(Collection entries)

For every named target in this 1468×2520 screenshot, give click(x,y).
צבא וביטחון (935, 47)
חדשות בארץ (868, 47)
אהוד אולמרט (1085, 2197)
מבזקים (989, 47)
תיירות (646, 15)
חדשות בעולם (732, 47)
==
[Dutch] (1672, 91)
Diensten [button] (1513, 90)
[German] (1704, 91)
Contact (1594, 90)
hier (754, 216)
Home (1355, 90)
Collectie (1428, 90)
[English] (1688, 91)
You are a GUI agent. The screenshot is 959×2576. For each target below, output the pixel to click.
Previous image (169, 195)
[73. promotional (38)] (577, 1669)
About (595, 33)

## Exercise goal
Please copy the lines above from the line with "צבא וביטחון (935, 47)" up to and including the line with "חדשות בעולם (732, 47)", exactly as written and with nothing else.

## Task response
צבא וביטחון (935, 47)
חדשות בארץ (868, 47)
אהוד אולמרט (1085, 2197)
מבזקים (989, 47)
תיירות (646, 15)
חדשות בעולם (732, 47)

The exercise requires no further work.